Het houdt al op, vindt Robbie Muntz, mensen zappen naar de commerciëlen. ‘De echte’, voegt hij daaraan toe ten behoeve van Rens de Jong. Deze heeft juist het ‘gevoel dat we helemaal niet buigen, dat we omhoog getrokken worden door onze luisteraars. Anders ga je ervan uit dat mensen alleen maar pulp willen.’
Laurens Borst ziet ‘die buiging wel, maar voor mij is het einde van die buiging ook heel leuke radio.’
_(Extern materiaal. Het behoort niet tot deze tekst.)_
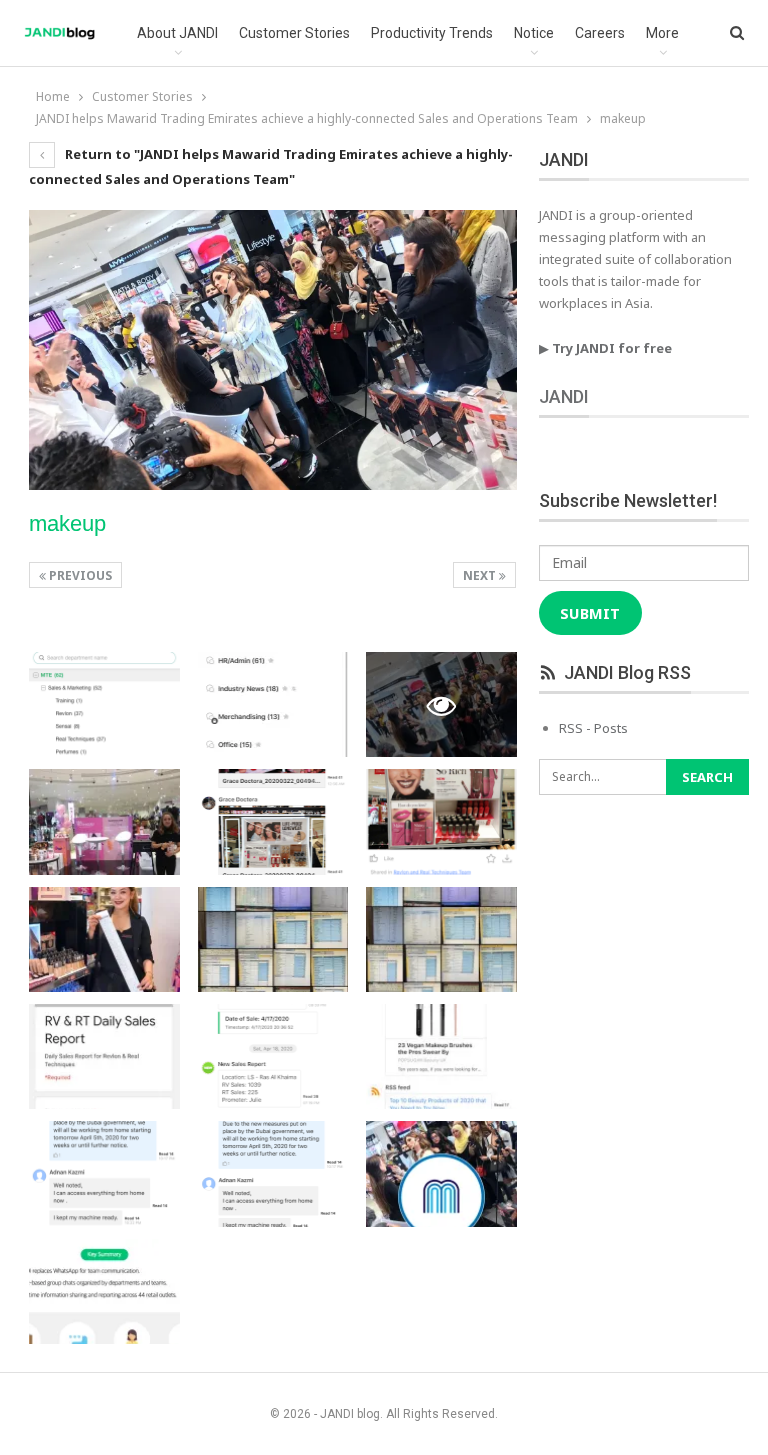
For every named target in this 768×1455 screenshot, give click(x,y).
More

Wouter Kurpershoek: ‘De New York Times, een geweldige krant, heeft minder lezers dan De Telegraaf, omdat ze blijkbaar die buiging niet diep genoeg maken. Ik zoek naar impact, ik werk voor een massamedium, maar ik erger me aan geenstijl, en daag iedereen uit om in vijf zinnen het grote-stedenbeleid van Vogelaar uit te leggen. We lezen niet meer de NRC vanaf pagina 2, nee, we willen Prem horen schreeuwen.Ik wil eindigen met een anecdote van Felix Rottenberg, toen nog voorzitter van de PvdA. Hij moest het land in om het Verdrag van Nice aan de mensen uit te leggen. Hij komt in een zaaltje in Ede. Aan de microfoon is een man met een heel verhaal: jullie dit en dat… Felix zegt: wat is het laatste artikel dat u hebt gelezen over Europa? Er kwam niets. De man werd afgedroogd, de mensen zijn allemaal gaan zitten. Hoever buigen politici, hoever buigen wij ook, voor mensen die niets willen weten? Daar stopt het voor mij mee.’
Praat mee
1 reactie
ControlAltDelete, 23 mei 2008, 14:02
Hoe in hemelsnaam wil je kwaliteitsjournalistiek behalen als je items van drie minuten maakt? Ik zag het bij de regionalen gebeuren, items mochten hooguit anderhalf minuut voor televisie worden. Ga daar maar eens een inhoudelijk verhaal in proppen. Natuurlijk moet dat volgens eindredacteur ook tot een kunst verheven worden, maar feit blijft dat je daardoor nog een probleem krijgt: kortere items betekent automatisch ook meer. Dat betekent dat redacteuren nog sneller moeten werken, waardoor er minder tijd wordt geinvesteerd in diepgravende journalistiek.
Hoe diep is die buiging, vraagt Kurpershoek zich af. Een terechte vraag. In Amerika worden jaarlijks onderzoeken gehouden naar de staat van de media. Daaruit blijkt dat kwaliteitsmedia niet verloren zullen gaan, omdat door de verwoekering van subjectieve, populistische media op bijvoorbeeld het internet mensen gaan zoeken naar kwaliteitsprogramma’s of kranten. Buig daarom niet, maar recht je rug! Want alleen als je karakter toont door je eigen koers te varen, overleef je de storm.